ESTIMATION AND INFERENCE FOR MINIMIZER AND MINIMUM OF CONVEX FUNCTIONS: OPTIMALITY, ADAPTIVITY AND UNCERTAINTY PRINCIPLES
成果类型:
Article
署名作者:
Cai, T. Tony; Chen, Ran; Zhu, Yuancheng
署名单位:
University of Pennsylvania
刊物名称:
ANNALS OF STATISTICS
ISSN/ISSBN:
0090-5364
DOI:
10.1214/24-AOS2355
发表日期:
2024
页码:
392-411
关键词:
maximum
location
摘要:
Optimal estimation and inference for both the minimizer and minimum of a convex regression function under the white noise and nonparametric regression models are studied in a nonasymptotic local minimax framework, where the performance of a procedure is evaluated at individual functions. Fully adaptive and computationally efficient algorithms are proposed and sharp minimax lower bounds are given for both the estimation accuracy and expected length of confidence intervals for the minimizer and minimum.
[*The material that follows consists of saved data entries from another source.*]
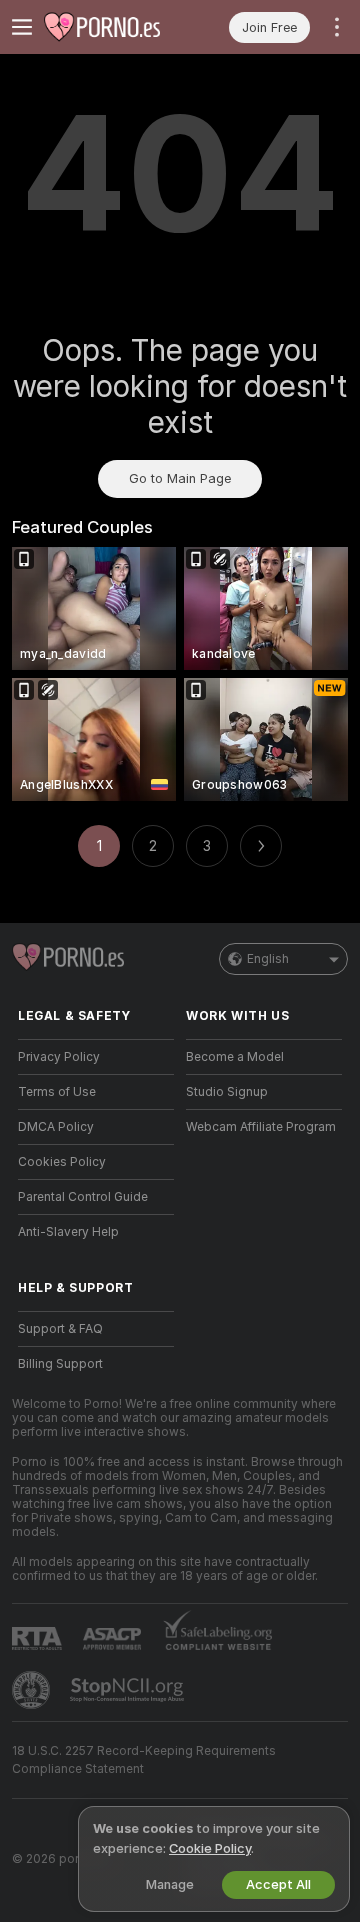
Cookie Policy (210, 1848)
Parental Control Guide (83, 1197)
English (268, 959)
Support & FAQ (60, 1329)
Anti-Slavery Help (68, 1232)
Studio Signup (227, 1092)
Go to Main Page (180, 478)
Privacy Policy (59, 1057)
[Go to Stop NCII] (129, 1690)
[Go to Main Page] (112, 27)
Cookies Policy (62, 1162)
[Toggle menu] (22, 27)
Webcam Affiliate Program (261, 1127)
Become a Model (235, 1057)
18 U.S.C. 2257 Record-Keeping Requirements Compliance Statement (144, 1760)
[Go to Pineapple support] (33, 1690)
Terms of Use (57, 1092)
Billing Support (60, 1364)
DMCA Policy (56, 1127)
The nonasymptotic local minimax framework brings out new phenomena in simultaneous estimation and inference for the minimizer and minimum. We establish a novel uncertainty principle that provides a fundamental limit on how well the minimizer and minimum can be estimated simultaneously for any convex regression function. A similar result holds for the expected length of the confidence intervals for the minimizer and minimum.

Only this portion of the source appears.